Christina Pretty, atau Pretty Christina Sumampow, menjadi salah satu tokoh penggagas rumah baca di Papua Barat. Geliatnya dalam memajukan literasi tanah kelahirannya sudah muncul sejak ia masih menimba ilmu di Fakultas Ekonomi Bisnis Universitas Viktory Sorong, Papua Barat. Selama sekitar 7 tahun menempuh jalan terjal membangun mercusuar literasi bagi anak-anak Papua Barat, kini ia berhasil mendirikan 6 taman baca di Papua Barat.

Taman Baca Suprau yang terletak di Suprau, Distrik Makbon, Sorong, merupakan taman baca pertama besutan dara berumur 27 tahun itu. Tak hanya Suprau, Taman Baca Kuadas, Rubah Dua Pohon, Akasia, Klayn, dan Moi lahir sebagai tanda keseriusannya mewujudkan mimpinya. Keinginannya meningkatkan minat baca masyarakat tak lepas dari gerakan Komunitas Buku untuk Papua. Komunitas tersebut menjadi salah satu pihak yang membantu Pretty dalam menyediakan buku serta mendistribusikan buku.

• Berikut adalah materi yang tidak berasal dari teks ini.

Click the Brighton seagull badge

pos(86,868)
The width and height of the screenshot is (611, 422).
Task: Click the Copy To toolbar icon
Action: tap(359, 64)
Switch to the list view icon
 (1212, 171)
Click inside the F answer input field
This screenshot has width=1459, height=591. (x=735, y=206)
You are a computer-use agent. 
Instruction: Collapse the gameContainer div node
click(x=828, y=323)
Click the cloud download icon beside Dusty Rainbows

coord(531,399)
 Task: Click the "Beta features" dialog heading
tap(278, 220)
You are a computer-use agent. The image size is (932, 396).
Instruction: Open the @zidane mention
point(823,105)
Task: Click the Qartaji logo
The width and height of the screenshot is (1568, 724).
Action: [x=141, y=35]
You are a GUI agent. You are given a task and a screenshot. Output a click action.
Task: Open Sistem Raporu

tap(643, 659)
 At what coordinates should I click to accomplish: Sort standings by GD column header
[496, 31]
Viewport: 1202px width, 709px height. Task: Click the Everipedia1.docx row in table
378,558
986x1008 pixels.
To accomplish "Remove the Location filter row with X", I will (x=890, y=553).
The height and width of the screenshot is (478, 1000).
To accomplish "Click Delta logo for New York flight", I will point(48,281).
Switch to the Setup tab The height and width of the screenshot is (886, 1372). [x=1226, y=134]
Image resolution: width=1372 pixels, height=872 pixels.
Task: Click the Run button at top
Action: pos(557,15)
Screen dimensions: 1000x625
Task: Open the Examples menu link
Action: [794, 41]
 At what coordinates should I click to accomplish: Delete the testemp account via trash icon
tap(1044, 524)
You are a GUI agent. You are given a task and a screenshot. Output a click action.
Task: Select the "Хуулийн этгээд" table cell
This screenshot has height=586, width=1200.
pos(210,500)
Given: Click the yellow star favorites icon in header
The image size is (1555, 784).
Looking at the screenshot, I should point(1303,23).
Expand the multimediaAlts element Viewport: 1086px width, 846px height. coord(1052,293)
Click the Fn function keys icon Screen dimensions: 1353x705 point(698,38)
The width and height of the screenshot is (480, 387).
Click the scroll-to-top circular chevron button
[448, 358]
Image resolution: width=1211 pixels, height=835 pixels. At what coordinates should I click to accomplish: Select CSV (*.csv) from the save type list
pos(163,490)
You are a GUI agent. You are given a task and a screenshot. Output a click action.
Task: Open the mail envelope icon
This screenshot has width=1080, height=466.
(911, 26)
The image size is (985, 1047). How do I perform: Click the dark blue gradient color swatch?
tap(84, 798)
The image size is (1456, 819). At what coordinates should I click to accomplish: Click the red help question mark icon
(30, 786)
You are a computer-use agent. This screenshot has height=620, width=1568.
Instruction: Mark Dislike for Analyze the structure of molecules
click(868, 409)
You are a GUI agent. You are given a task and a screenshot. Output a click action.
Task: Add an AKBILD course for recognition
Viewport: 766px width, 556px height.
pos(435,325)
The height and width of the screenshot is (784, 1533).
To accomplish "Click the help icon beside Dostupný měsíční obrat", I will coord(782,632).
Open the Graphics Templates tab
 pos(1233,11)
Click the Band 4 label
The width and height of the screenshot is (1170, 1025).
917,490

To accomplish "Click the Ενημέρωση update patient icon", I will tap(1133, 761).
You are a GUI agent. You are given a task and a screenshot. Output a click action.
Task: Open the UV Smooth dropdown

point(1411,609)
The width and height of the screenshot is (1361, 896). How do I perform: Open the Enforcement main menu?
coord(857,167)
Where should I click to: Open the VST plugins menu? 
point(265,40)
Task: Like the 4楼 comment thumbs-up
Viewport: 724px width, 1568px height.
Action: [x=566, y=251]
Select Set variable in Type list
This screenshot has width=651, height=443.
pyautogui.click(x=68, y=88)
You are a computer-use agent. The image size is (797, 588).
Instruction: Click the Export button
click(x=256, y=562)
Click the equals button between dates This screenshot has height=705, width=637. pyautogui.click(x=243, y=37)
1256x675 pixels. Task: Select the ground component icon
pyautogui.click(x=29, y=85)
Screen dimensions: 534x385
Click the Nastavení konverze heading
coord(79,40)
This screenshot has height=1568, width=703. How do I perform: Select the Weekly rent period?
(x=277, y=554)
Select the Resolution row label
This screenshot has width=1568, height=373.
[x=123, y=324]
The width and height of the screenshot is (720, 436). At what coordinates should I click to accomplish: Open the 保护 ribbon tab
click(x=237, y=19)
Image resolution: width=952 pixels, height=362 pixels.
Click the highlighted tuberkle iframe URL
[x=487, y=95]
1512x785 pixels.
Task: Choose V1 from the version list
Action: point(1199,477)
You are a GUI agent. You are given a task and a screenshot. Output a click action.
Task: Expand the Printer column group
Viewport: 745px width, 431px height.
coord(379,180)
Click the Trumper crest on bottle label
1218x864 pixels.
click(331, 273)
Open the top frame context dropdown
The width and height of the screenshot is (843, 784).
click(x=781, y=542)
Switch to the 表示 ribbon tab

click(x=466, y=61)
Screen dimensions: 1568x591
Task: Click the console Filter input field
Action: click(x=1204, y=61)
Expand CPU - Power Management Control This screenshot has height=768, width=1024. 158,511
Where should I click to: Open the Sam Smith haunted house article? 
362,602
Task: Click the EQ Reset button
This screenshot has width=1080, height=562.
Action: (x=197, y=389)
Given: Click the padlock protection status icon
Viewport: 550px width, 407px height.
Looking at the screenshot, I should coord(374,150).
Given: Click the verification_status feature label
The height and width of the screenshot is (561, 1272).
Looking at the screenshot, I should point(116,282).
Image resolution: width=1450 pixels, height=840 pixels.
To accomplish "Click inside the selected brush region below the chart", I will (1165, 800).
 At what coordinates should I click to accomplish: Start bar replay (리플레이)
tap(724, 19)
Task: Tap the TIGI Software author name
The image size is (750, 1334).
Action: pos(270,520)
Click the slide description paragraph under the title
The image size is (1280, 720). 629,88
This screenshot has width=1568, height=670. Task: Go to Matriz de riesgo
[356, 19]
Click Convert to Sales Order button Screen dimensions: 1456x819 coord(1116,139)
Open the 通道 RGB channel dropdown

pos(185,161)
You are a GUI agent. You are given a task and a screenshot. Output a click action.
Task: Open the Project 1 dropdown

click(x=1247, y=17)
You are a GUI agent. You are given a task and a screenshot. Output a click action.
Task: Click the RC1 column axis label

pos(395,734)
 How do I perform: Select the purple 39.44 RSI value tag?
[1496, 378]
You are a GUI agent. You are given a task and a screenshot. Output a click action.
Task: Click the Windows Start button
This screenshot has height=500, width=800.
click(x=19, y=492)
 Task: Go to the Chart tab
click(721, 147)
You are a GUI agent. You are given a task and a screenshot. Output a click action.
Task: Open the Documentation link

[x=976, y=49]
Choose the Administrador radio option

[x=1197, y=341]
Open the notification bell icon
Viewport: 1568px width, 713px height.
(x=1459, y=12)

“Ini karena tanggung jawab moral dan tanggung jawab kemanusiaan. Rambut saya tidak keriting, tetapi saya lahir di Papua dan saya sangat mencintai Papua,” ungkap Pretty dalam kompas (06/06/2017).

Berawal dari dua orang, Pretty dan Naomi, kini taman baca yang ia garap menjadi ladang relawan yang ingin turut serta dalam memajukan literasi anak-anak Papua Barat.

Baca Juga: Charles Toto, Kuliner Papua untuk Dunia

Dianggap Gila Demi Meraih Mimpi

Indeks Aktivitas Literasi Membaca (Alibaca) yang dirilis oleh Pusat Penelitian Kebijakan Pendidikan dan Kebijakan pada tahun 2019 menunjukkan bahwa Provinsi Papua Barat masih memiliki aktivitas literasi membaca rendah. Tak ayal, Pretty begitu trengginas dalam menggapai asanya. Mulai dari pulang larut malam, jadwal yang sangat padat, kecelakaan dalam bertugas, ditentang oleh keluarganya, hingga dianggap gila menjadi bumbu dalam perjuangannya.

“Kedua orangtua saya pernah bertengkar gara-gara saya. Adik saya sampai bilang saya sudah gila. Memang saya sadari kalau sikap keras ayah saya itu karena mereka sayang kepada saya dan mereka khawatir karena saya anak perempuan,” jelasnya, melansir dari kompas.com.

Dalam satu waktu, Pretty pernah menuturkan bahwa Ayahnya berniat untuk membakar sebagian buku yang ada di rumahnya apabila Pretty masih bersikeras berkemcimpung dalam dunianya. Orang tuanya meminta ia untuk berhenti. Tak hanya orang tuanya, adiknya pun menyebut Pretty gila. Di bawah tekanan keluarga itu, Pretty yang sempat goyah pun tak patah semangat. Ia terus meyakinkan keluarganya hingga kini ia mampu membangun 6 taman baca di Sorong.

Tak hanya soal baca, Pretty juga menjadikan taman bacanya sebagai ruang edukasi dan motivasi. Seminar hingga festival diadakan demi menarik minat literasi masyarakat. Itu yang membuat keluarga Pretty pada akhirnya mendukung usahanya.